THE tape recorder was running, ' and TIME'S team of cover reporters --Mary Cronin, Jonathan Larsen, Jay Cocks--had just about completed their interviews with the three Fondas. Then Peter Fonda started in on something that had been bugging him.

"Well, I think it's bloody b-- s--for somebody from a magazine to come in and sit down--a young cat --and say, 'I identify with you, kid. Come on, let's get it on.' And I say, O.K. . . . And when it comes out in TIME, it's a whole different gig. It's the way your editors wanted me to be shown. That's it. Not the way I was."
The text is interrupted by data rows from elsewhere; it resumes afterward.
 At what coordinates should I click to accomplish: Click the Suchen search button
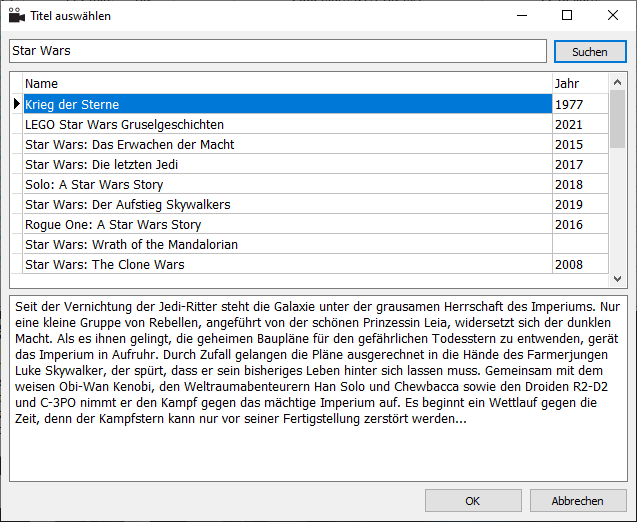(590, 52)
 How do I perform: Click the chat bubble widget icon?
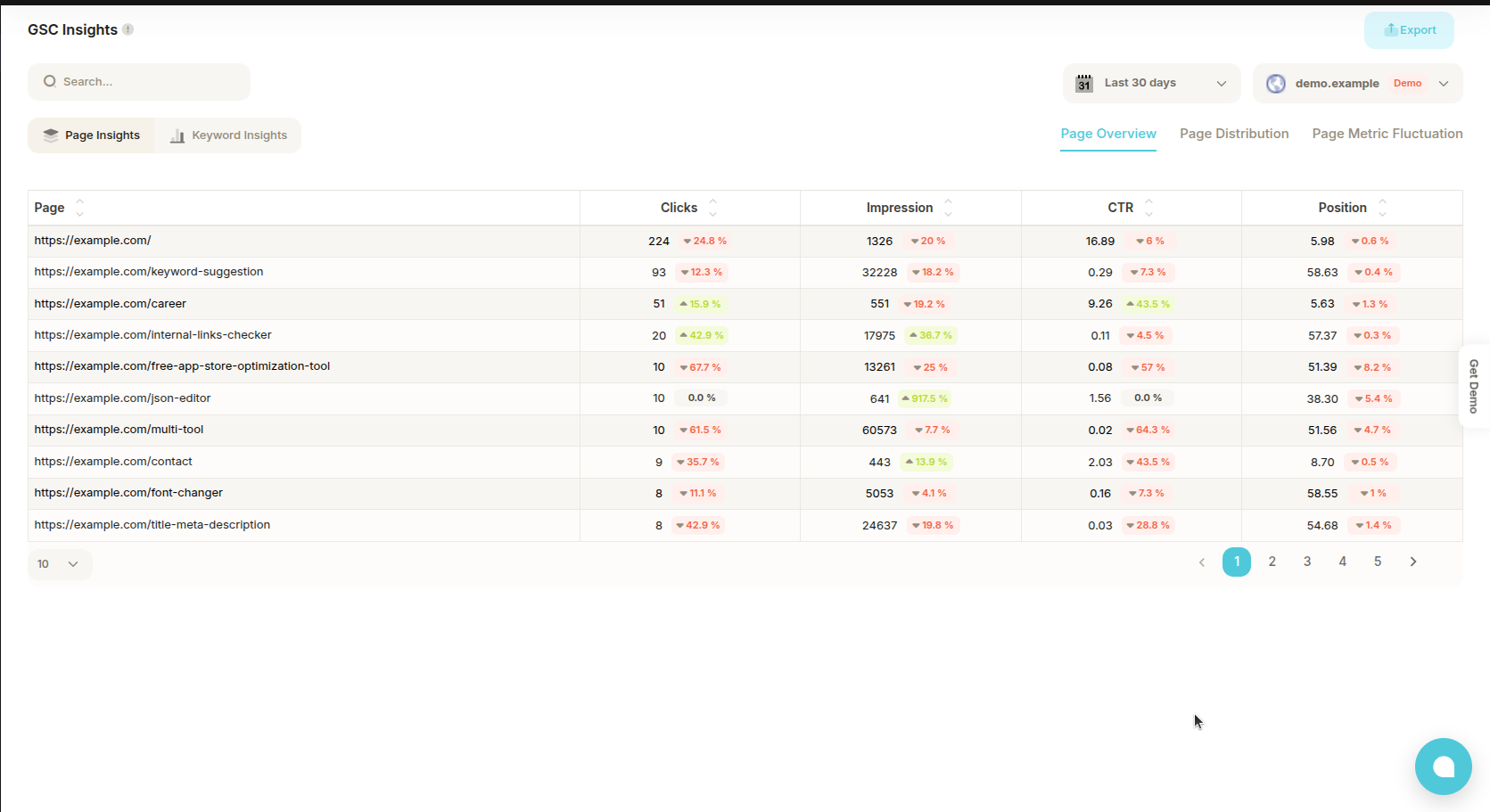pyautogui.click(x=1443, y=767)
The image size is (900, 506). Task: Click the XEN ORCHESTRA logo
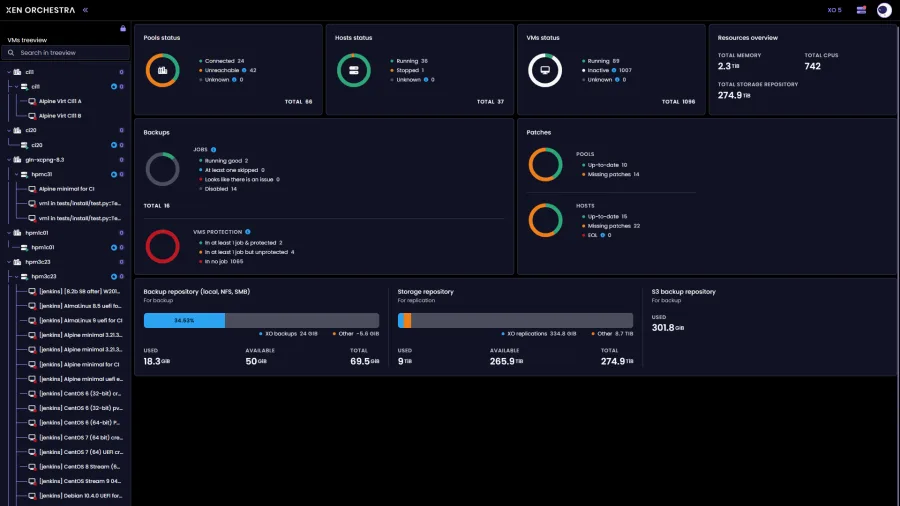click(x=40, y=10)
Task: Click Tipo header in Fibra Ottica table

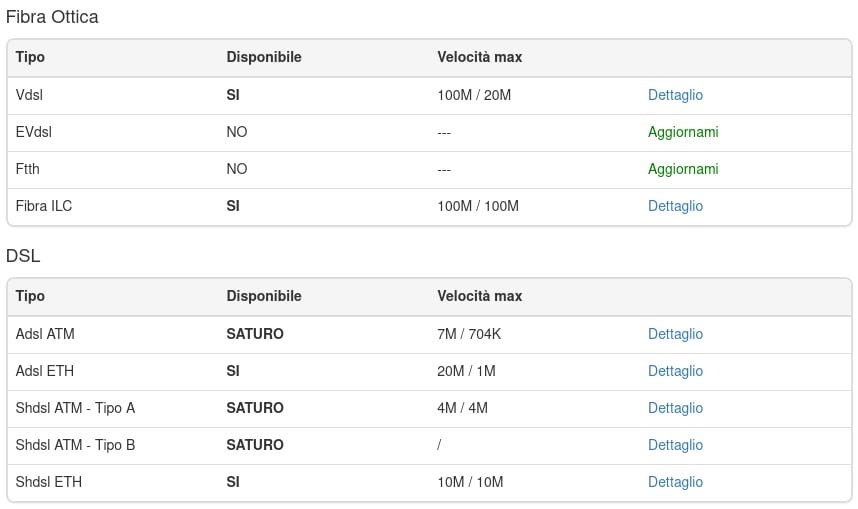Action: (30, 57)
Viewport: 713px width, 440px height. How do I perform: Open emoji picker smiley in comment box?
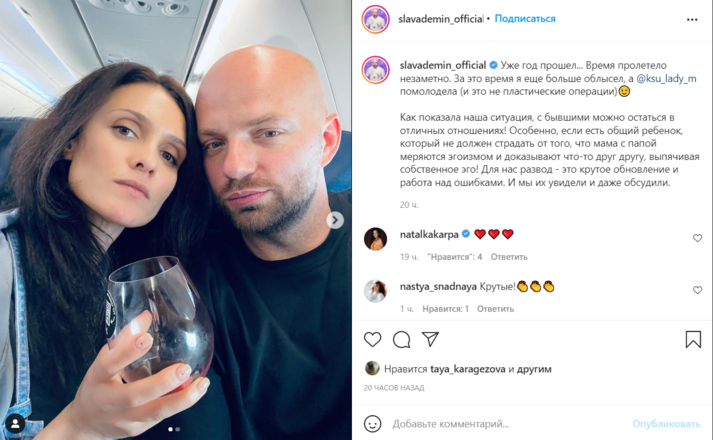tap(372, 424)
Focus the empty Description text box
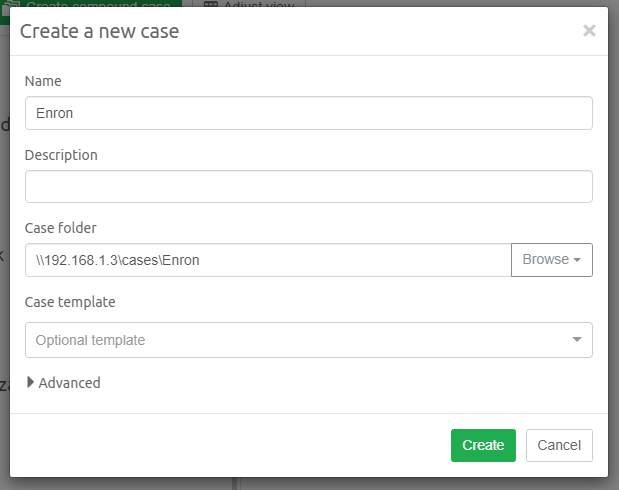 click(308, 187)
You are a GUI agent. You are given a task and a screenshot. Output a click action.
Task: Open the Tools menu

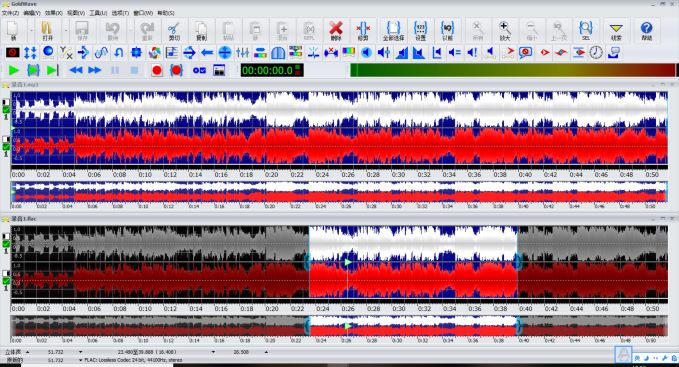pos(98,13)
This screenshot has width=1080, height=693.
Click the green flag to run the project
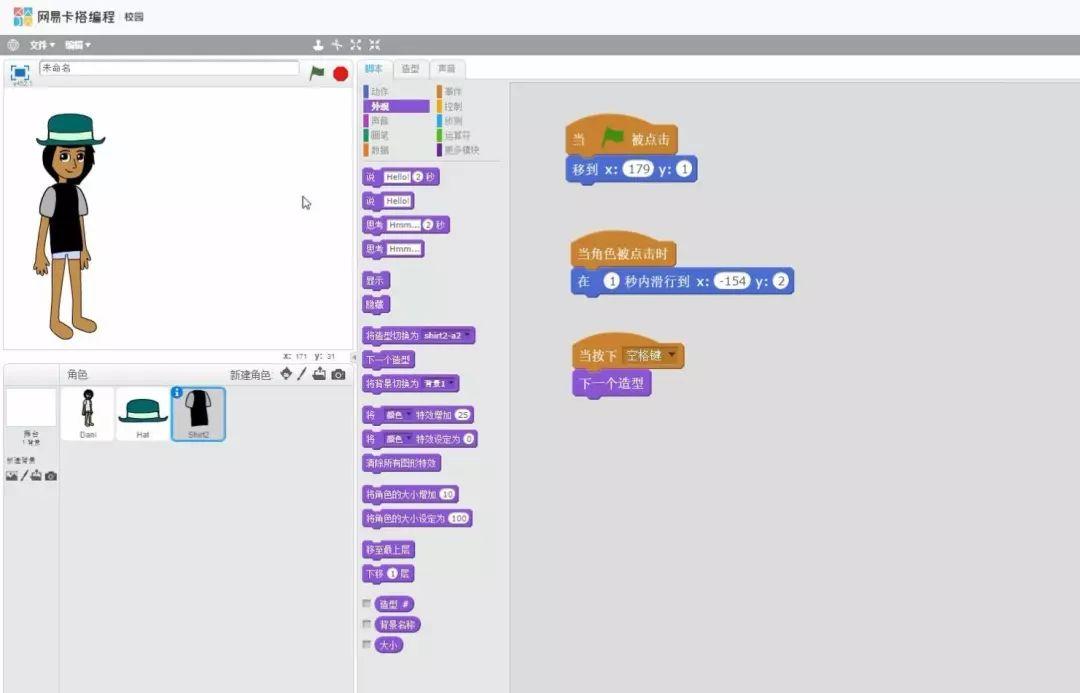click(317, 73)
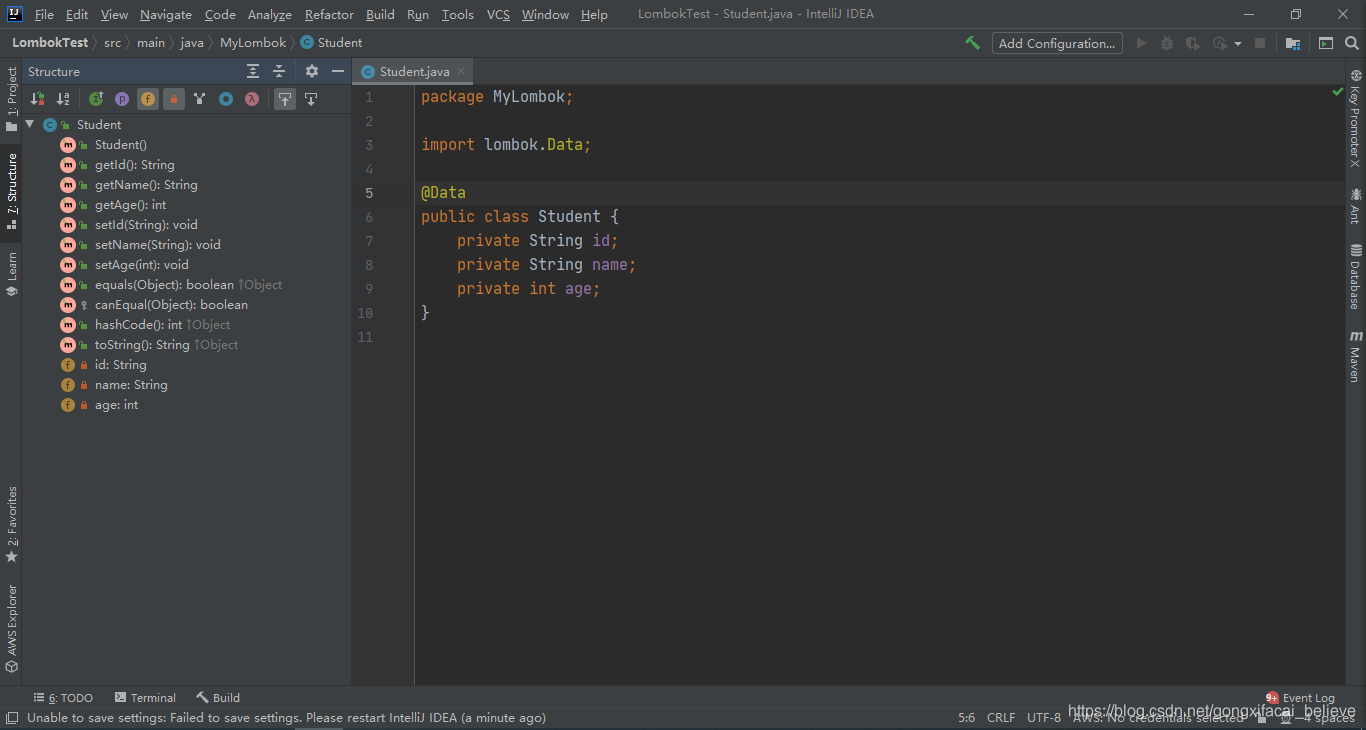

Mary Cronin: "Then why are you doing it? You don't have to talk."

Peter: "I talk. I've got diarrhea of the brain when there's somebody there with a pencil or tape recorder. How many chances do I have to get to the butts out there in Omaha and Kansas City? And Topeka? How many times have I got a chance to hit them and say, 'Hey, we're not free.' Not many. But TIME Magazine. They're not gonna get into that. They want to hear how I've got something rotten to say about Jane or Dad. Or how I've smoked grass. Or how I've taken LSD. Or how I've been busted. Or whatever I got to do, you know. Basically, what I'm saying is, why do the editors send all of you people to come with us and be with us and investigate us and interpret us, when they already know what they want to say about us?"

Well, basically, the reason all those cats went out to get it on with the Fondas was that Show Business Editor Peter Bird Martin and the other editors certainly did not know in advance what they wanted to say or, in fact, how it really was with the family. That was also true of Researcher Georgia Harbison, although researchers are notoriously omniscient.

The cover story was written by Stefan Kanfer, TIME'S movie critic. It may not reflect absolutely everything Peter Fonda says or thinks--there's so much of it--but we do believe that it shows him the way he was or is, and that it gets into a great many matters besides grass. In short, we consider it a reasonably complete and not altogether unsympathetic portrait of possibly the first, and certainly the most fascinating family in show business.